═════ Brano fornito

Teologia. Lintner: pure cani e gatti fanno parte del piano della salvezza voluto da Dio

Intervista al teologo servita, che richiama sant’Agostino e spiega che gli animali vanno rispettati come esseri senzienti. Hanno un “soffio divino”

Anche gli animali fanno parte del piano della salvezza, anche loro riflettono un raggio dell’infinita sapienza e bontà di Dio e assumono un’importanza fondamentale dal punto di vista sociale e terapeutico. Giusto quindi amarli e rispettarli. Lo spiega padre Martin M. Lintner, servita, docente di etica teologica a Bressanone, già presidente dell’Associazione internazionale di teologia morale.

Papa Francesco ci dice che gli animali non devono essere messi sullo stesso piano dei figli. Senz’altro corretto. Ma la nuova sensibilità etica nei confronti di un’ecologia integrale che si è sviluppata anche in seguito a documenti come la “Laudato si’” non ci imporrebbe di guardare agli animali domestici che vivono nelle nostre famiglie come a esseri sensibili, meritevoli di rispetto e di considerazione?

══════════
═════ Dati raccolti

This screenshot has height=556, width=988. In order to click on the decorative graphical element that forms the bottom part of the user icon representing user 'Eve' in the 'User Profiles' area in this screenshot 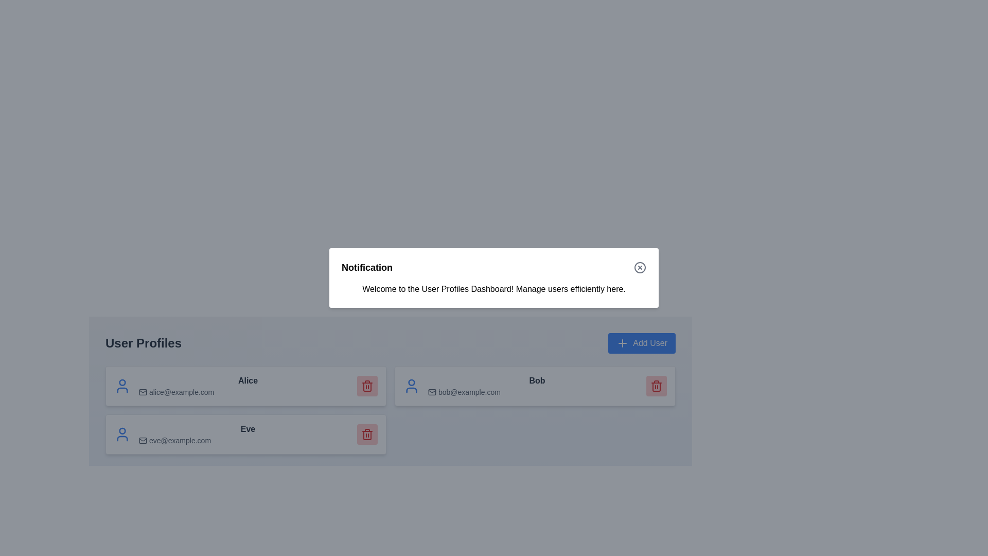, I will do `click(123, 439)`.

══════════

- Parti dell'esercizio:
1: Nel brano sugli animali, che cosa insegna padre Lintner e in quale città?
2: Riassumi in due frasi il brano sugli animali.
3: Prolunga il brano sugli animali a partire dal punto in cui si ferma.

- Risposte ai compiti:
1: Etica teologica, a Bressanone.

2: Padre Martin M. Lintner, servita e docente di etica teologica a Bressanone, spiega che anche gli animali fanno parte del piano della salvezza e che è giusto amarli e rispettarli come esseri senzienti. Ricordando che per papa Francesco gli animali non vanno messi sullo stesso piano dei figli, l'intervista chiede se la nuova sensibilità etica nata anche dalla "Laudato si'" non imponga di vedere gli animali domestici come esseri sensibili, meritevoli di rispetto e di considerazione.

3:
Nella “Laudato si’” il Papa scrive che tutte le creature, «volute nel loro proprio essere, riflettono, ognuna a suo modo, un raggio dell’infinita sapienza e bontà di Dio. Per questo l’uomo deve rispettare la bontà propria di ogni creatura» (nr. 69). Dobbiamo trattare gli animali domestici secondo le loro capacità e proprietà specie-specifiche e quindi come esseri sensibili che hanno bisogni particolare che devono essere rispettati. Sant’Agostino ha distinto quattro tipi di amore: l’amore per Dio, che è sopra di noi, l’amore per noi stessi, l’amore per coloro che ci stanno accanto e l’amore per le cose inferiori a noi. È significativo che Agostino parli chiaramente di amore nei confronti degli animali. Mentre, secondo lui, solo Dio merita di essere amato per se stesso, l’amore per gli uomini e per gli animali ha come fine ultimo Dio. Questo è un pensiero interessante perché significa che anche volendo bene ad un animale ci possiamo orientare verso Dio e sperimentare qualcosa della grandezza di Dio.

Su quali fondamenti biblici si fonda questa rinnovata sensibilità etica verso gli animali?

Soprattutto su una lettura attenta dei due racconti della creazione in Gen 1 e 2. Anche se c’é una differenza tra la specie umana e quelle animali, i racconti sottolineano che tra tutti gli esseri viventi esiste una comunione profonda. Ciò che ci unisce è più forte di ciò che ci distingue. Anche l’interpretazione del versetto che impone di soggiogare la terra e dominare sugli animali (Gen 1,28), modulata sulla base di una rinnovata sensibilità per la terminologia ebraica, fa emergere un’immagine dell’uomo che prima di tutto deve coltivare la terra come casa comune di vita per tutte le creature e, in particolare, prendersi cura anche degli animali. Un altro aspetto importante è che gli animali non fanno parte solo dell’ordine della creazione, ma sono inclusi anche nella storia di salvezza: dopo il diluvio Dio stabilisce la sua alleanza con tutti gli animali della terra (Gen 9,10). Anche l’evento salvifico di Cristo include tutta la creazione e quindi gli animali.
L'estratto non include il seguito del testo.